13. In view of the above provision, the learned Counsel for the appellant placed reliance on a judgment of Orissa High Court reported in Joseph Niranjan Kumar Pradhan v. The Presiding Officer, Industrial Tribunal, Orissa and Ors. 1976 Lab. I.C. 1396 and also on the judgments of this Court, reported in K. Karunakar v. APSRTC, rep. by its Regional Manager , P. Habeeb Saheb v. APSRTC, rep. by its Managing Director, Hyderabad and also on the unreported judgments of this Court in WP. No. 22076 of 1996, dated 23-7-2002 and 21354 of 1999, dated 2-3-2005.

14. On a reading of all these decisions, it is seen that on facts, the original order of termination was not varied with and the employee/appellant is held to be entitled to seek remedy by filing an application under Section 2-A(2) of the Act, whereas/this case stands on a different footing, since original order of removal stood modified to lesser one.

15. However, coming to the facts of the present case is concerned, the original order of punishment no longer exists and it is only against the later orders in appeal, the application is being made. The appellant cannot be said to have any grievance against original orders of removal, since it is not subsisting or in force. Therefore, none of the above decisions would have any application to the facts of the case.

16. The stressing argument made on behalf of the appellant to show that since the latter order arises out of original order of removal and therefore, the aforesaid provision will have application to enable him to file the application. The expression 'arising out of or connected with' in the said provision should necessarily have a correlation to the existing order, but not the one which has been varied with. It is only in case where the orders of discharge, dismissal, retrenchment or termination remains unaffected, then only the petitioner can invoke the said provision, but not otherwise. All these punishments, as mentioned to in the said provision are of quite serious in nature and certainly would not include any lesser impunity nor would it still continue to remain whether (sic. where) any such punishment is replaced by a lesser one like the one in the present case. The inclusion of only such punishment and exclusion of others, is sufficient indicative by the legislature to avoid the jurisdiction of the authorities constituted under the said Act to entertain any such disputes. Therefore, the lesser punishment which has been imposed by the appellate authority in the hierarchy, totally vanishes out the orders of discharge, dismissal, retrenchment or termination passed by the primary authority. Even on the principle of merger, the orders of termination passed in the present case would stand merged with that of the lesser punishment imposed by the appellate authority and therefore, the grievance made out of such lesser punishment imposed, cannot, in any way, be connected with or arising out of such punishment imposed by the primary authority.

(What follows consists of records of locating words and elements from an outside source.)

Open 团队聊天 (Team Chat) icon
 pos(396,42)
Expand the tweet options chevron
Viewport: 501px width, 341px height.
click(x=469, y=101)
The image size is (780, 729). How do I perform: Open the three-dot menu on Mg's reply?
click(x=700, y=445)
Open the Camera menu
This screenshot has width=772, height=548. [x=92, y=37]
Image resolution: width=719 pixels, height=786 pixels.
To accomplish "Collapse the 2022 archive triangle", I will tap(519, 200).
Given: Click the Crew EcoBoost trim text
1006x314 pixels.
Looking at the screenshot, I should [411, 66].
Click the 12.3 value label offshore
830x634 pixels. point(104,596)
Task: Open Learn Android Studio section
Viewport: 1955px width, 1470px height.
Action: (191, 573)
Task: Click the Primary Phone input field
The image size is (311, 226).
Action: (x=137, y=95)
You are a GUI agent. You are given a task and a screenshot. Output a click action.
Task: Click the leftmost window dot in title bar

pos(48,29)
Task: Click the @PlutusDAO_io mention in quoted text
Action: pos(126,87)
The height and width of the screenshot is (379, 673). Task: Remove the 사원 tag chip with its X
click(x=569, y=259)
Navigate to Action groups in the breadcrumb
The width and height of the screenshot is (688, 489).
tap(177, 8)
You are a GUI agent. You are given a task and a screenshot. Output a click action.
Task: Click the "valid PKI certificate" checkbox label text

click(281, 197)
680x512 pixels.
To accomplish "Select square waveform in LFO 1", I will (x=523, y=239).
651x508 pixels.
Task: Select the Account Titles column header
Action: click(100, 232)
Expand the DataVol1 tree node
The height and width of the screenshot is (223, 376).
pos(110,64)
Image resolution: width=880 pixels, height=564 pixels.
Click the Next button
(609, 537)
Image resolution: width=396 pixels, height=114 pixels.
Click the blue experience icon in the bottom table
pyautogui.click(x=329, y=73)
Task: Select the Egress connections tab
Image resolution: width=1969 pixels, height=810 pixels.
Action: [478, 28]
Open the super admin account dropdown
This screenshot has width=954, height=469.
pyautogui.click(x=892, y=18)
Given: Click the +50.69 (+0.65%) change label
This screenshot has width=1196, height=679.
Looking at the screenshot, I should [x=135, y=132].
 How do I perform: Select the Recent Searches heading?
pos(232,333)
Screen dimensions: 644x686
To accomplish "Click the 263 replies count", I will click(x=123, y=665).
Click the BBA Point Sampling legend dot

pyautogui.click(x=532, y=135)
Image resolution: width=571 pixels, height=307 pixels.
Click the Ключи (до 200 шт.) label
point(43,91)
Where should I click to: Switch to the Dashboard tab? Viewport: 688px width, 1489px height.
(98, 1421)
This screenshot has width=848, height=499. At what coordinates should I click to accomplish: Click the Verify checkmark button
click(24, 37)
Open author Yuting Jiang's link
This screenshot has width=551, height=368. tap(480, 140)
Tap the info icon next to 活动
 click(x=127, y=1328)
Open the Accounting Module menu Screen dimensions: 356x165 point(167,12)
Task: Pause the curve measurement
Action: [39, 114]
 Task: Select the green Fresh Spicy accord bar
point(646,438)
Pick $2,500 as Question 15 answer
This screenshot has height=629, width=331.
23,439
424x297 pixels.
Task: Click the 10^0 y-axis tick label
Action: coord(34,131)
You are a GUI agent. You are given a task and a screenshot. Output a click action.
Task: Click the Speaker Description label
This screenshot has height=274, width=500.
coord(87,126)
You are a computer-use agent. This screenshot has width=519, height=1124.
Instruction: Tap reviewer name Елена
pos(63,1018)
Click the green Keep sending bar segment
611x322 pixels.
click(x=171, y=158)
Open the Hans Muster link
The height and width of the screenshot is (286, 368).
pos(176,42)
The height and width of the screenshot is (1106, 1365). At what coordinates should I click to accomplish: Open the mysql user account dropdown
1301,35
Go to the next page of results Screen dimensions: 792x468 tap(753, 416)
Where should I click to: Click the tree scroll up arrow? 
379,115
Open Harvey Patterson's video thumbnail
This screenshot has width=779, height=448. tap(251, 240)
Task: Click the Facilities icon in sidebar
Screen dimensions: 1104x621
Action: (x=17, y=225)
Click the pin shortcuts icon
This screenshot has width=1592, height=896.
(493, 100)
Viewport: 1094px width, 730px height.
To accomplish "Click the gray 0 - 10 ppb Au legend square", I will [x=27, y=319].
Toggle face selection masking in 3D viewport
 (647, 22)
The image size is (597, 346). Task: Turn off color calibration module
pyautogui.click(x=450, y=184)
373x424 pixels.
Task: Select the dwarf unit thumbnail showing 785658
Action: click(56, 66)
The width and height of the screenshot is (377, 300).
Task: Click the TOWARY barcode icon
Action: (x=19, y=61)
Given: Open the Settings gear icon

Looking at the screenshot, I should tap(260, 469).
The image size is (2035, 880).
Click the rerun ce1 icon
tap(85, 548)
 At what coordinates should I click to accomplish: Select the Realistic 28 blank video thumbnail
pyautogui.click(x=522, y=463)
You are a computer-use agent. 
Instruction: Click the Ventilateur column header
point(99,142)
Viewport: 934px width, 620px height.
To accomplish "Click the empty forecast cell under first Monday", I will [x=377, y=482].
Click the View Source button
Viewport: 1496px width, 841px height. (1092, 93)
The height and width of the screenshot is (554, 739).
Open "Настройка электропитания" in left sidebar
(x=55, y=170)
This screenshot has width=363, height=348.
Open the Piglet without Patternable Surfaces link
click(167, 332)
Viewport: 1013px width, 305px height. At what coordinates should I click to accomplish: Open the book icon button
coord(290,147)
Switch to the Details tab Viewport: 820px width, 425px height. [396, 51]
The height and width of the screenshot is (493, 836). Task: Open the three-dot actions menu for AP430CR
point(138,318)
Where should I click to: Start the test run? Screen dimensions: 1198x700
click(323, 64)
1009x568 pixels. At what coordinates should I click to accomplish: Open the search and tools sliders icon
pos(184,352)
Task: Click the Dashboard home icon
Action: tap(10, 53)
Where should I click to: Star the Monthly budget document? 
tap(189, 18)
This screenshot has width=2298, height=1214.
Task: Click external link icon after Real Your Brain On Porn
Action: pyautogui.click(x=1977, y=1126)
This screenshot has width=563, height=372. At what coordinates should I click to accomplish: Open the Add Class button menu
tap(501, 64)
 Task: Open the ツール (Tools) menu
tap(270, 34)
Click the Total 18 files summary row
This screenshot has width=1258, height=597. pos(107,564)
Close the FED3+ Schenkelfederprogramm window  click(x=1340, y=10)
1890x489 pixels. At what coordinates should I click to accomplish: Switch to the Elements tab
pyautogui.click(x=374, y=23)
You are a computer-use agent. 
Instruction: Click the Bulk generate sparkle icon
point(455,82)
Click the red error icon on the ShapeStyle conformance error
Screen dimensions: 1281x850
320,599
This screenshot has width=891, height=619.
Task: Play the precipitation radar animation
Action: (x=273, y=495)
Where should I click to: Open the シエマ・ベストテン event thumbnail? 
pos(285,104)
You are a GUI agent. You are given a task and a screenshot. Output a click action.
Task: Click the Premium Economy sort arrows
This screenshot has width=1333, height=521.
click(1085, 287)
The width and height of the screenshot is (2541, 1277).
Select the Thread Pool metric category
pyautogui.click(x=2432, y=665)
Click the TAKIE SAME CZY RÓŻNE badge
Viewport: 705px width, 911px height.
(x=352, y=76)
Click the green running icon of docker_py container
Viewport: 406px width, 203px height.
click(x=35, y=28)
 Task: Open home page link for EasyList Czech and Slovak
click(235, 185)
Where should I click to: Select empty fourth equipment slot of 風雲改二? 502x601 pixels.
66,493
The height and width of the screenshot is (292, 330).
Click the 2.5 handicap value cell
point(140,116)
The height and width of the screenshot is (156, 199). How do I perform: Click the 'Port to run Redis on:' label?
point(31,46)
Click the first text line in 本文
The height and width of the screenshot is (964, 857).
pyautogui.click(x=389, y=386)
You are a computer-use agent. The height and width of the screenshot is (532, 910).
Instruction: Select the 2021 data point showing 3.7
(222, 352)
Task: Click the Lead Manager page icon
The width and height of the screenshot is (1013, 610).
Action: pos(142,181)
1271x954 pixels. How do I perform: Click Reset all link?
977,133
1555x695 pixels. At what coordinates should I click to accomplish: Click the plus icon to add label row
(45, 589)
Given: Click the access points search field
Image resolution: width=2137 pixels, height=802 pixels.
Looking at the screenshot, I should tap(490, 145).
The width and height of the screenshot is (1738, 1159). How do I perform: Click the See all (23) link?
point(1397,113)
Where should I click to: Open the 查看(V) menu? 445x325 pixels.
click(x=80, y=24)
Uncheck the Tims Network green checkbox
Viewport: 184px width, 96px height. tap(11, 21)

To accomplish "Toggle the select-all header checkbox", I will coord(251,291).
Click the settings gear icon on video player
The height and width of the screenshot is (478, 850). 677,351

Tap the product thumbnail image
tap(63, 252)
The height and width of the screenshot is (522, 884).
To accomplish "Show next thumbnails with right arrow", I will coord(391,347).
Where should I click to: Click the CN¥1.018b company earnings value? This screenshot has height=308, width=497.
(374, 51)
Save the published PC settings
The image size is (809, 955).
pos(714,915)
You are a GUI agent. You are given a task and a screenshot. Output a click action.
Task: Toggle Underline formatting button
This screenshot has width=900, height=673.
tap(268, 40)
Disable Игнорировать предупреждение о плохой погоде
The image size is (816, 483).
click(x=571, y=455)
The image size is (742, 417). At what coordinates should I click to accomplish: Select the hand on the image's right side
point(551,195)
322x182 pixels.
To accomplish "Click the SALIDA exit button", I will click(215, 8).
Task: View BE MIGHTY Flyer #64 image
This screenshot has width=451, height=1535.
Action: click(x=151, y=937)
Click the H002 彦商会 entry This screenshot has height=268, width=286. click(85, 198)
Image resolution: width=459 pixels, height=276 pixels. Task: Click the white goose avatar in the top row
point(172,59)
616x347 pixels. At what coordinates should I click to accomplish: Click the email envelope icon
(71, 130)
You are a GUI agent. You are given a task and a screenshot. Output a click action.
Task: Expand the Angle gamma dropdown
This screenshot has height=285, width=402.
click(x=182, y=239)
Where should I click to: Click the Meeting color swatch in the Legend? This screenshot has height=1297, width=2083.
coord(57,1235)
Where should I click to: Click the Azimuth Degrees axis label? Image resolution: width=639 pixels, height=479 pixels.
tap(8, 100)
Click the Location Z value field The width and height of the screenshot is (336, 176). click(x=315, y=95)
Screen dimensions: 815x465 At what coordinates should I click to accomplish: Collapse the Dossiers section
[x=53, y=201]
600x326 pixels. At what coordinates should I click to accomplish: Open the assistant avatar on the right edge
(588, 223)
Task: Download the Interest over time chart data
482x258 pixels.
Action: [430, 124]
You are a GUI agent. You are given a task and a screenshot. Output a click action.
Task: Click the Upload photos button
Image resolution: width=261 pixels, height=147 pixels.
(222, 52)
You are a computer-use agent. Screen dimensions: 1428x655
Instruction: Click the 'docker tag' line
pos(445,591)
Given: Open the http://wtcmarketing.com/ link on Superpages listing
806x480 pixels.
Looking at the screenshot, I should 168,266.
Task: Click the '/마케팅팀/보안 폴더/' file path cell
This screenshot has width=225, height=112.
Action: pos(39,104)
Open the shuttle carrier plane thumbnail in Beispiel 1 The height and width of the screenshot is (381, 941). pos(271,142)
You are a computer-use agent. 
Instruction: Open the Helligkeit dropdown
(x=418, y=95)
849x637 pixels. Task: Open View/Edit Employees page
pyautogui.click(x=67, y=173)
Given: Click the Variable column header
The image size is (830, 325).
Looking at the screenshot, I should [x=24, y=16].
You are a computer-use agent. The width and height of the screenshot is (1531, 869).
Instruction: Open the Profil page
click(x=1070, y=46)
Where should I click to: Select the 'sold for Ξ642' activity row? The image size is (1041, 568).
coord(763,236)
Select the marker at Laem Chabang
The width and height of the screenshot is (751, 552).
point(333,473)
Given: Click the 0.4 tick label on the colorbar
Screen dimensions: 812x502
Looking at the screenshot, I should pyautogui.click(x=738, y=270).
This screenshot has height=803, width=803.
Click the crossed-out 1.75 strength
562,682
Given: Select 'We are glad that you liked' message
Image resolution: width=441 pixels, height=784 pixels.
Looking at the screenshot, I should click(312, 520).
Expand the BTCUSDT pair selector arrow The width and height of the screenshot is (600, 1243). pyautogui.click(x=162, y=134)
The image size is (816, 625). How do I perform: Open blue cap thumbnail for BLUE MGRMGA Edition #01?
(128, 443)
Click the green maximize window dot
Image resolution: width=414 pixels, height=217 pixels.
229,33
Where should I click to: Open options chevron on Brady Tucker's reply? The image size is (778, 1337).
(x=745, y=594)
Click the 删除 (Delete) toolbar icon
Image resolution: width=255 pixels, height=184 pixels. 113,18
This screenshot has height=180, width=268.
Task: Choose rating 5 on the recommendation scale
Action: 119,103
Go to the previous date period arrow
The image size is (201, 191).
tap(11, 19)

17. Another attempt which has been made on behalf of the appellant is to the effect that the said plea of jurisdiction was not raised at any point of time earlier or initially except in the writ petition. The learned Counsel relies on National Buildings Construction Corporation v. S. Raghunathan and Ors. . No doubt, in the aforesaid decision, the Apex Court on considering the principle of legitimate expectation, and administrative law, held that the respondent not raising the said questions in the writ petition but agitated only during arguments, could not be a ground for allowing writ petitions.

18. Whereas, in the present case, the very reading of the provisions concerned and the telling facts affect the jurisdiction and the maintainability. The said plea has been made in the writ petition filed by the respondents-Corporation and even otherwise, since it goes to the very root of the case, no bar as such can be put against the respondents-Corporation. Hence, we do not accept such submission at this stage.

19. In view of the above reasons, the appellant-workman is not entitled to file an application before the Labour Court by invoking provisions under Section 2-A(2) of the Act in regard of any punishment other than those as provided thereunder. We do not find any merits in the appeal.

20. Accordingly, the writ appeal is dismissed. No costs.